- [ABOUT THIS EXERCISE]: Nothing but the lines from the start of the data through the line with "Task: Click Kesinti ID 3664302" should appear in the answer, each retyped exactly, and pictures should not.

[STUDY MATERIAL Boundary: Start]

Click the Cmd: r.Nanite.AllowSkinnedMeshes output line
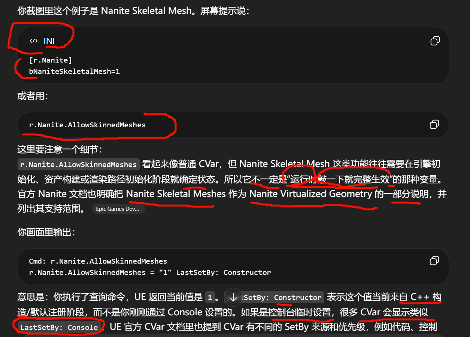The width and height of the screenshot is (470, 337). (98, 261)
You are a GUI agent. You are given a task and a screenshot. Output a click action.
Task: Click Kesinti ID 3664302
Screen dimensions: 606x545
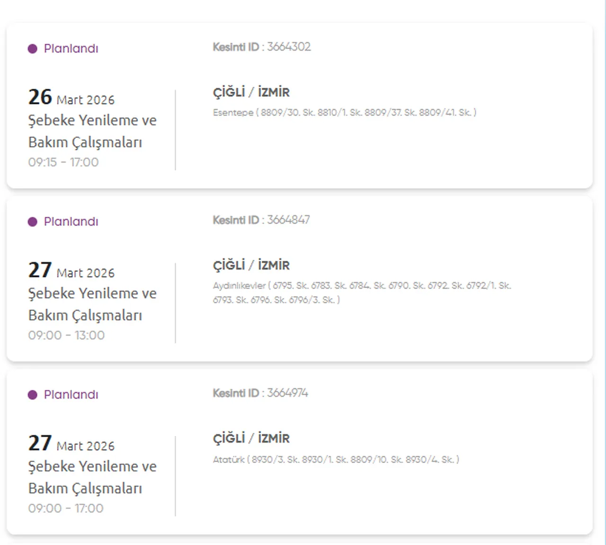point(262,47)
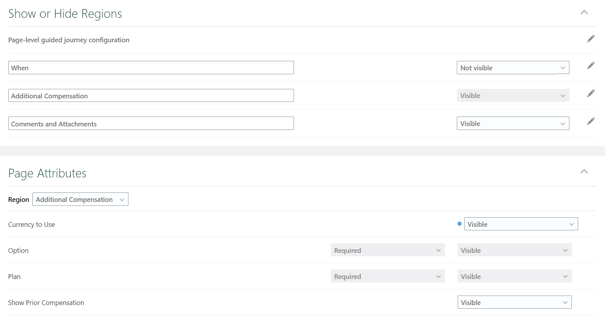
Task: Toggle Show Prior Compensation visibility
Action: pyautogui.click(x=514, y=302)
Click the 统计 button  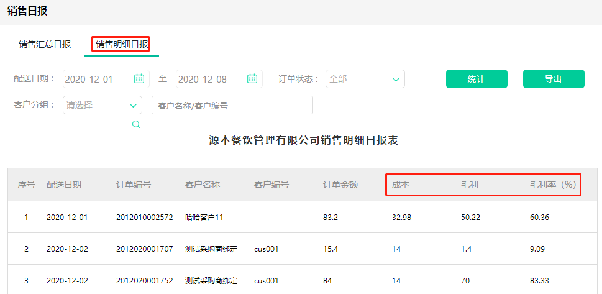(x=477, y=79)
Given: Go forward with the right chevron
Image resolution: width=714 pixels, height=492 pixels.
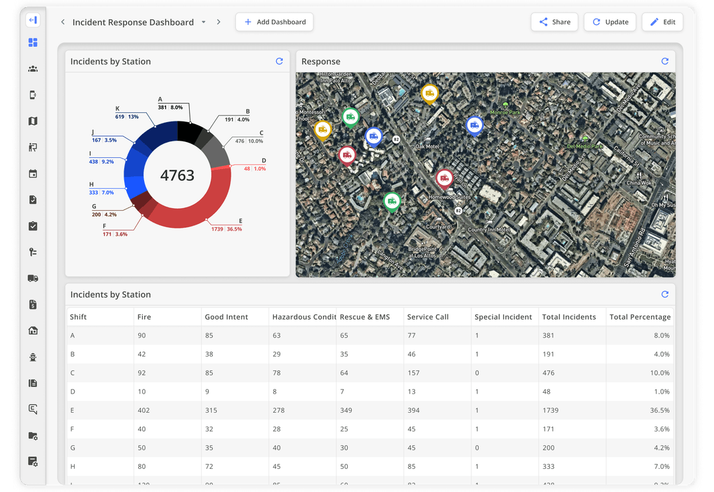Looking at the screenshot, I should [x=218, y=22].
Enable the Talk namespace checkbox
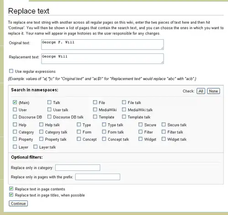 pos(49,102)
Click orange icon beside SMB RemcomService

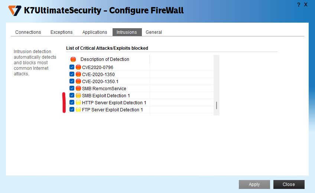(x=78, y=88)
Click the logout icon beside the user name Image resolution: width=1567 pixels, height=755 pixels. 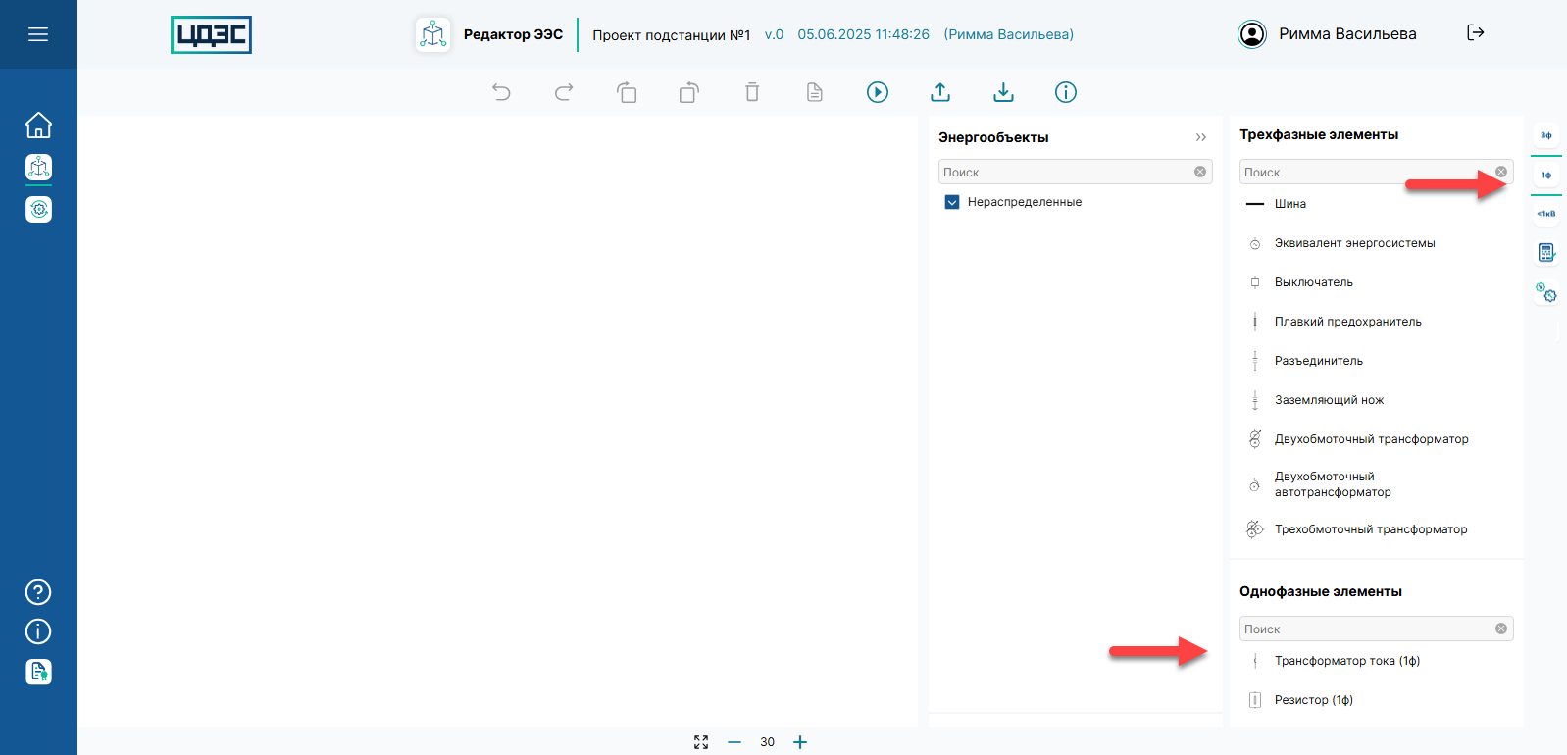coord(1475,33)
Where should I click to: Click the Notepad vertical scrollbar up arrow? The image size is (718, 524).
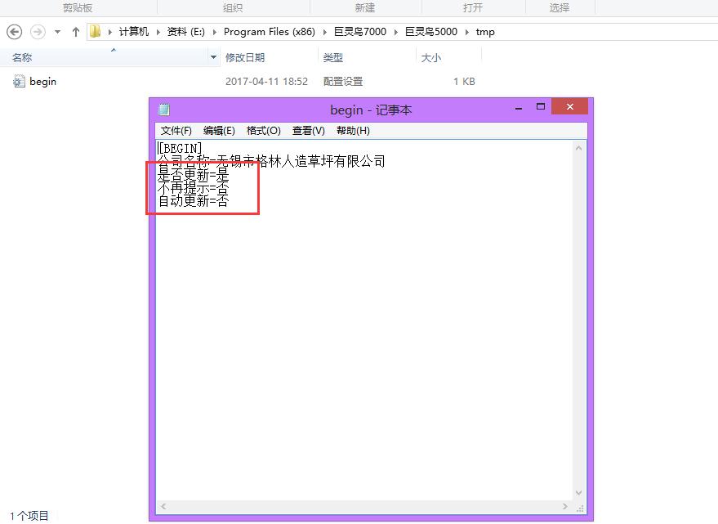coord(579,148)
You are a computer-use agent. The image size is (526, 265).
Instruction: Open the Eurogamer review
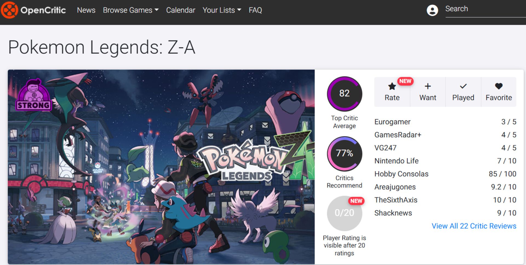tap(392, 122)
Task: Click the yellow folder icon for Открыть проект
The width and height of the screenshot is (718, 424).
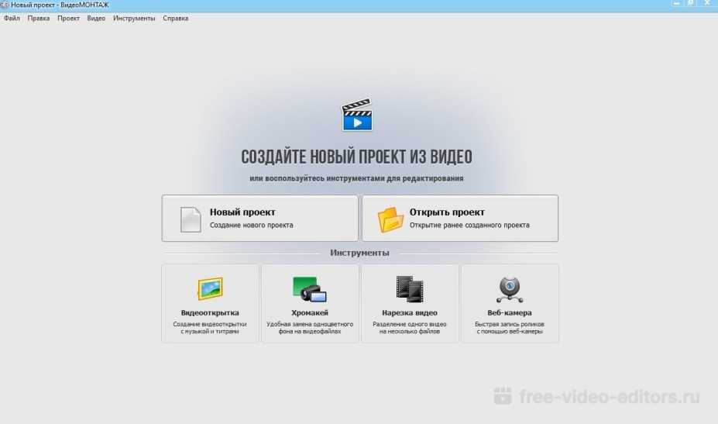Action: point(390,219)
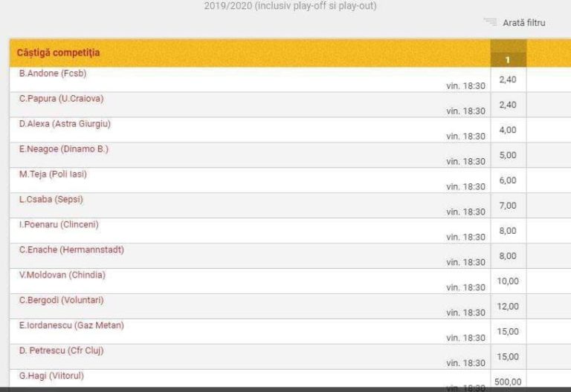The height and width of the screenshot is (392, 571).
Task: Select odds 8,00 for C.Enache (Hermannstadt)
Action: coord(508,256)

[STUDY MATERIAL Boundary: End]

- [EXERCISE RESULT]:
Click the Cmd: r.Nanite.AllowSkinnedMeshes output line
The width and height of the screenshot is (470, 337). (98, 261)
You are a GUI agent. You are given a task and a screenshot. Output a click action.
Task: Click Kesinti ID 3664302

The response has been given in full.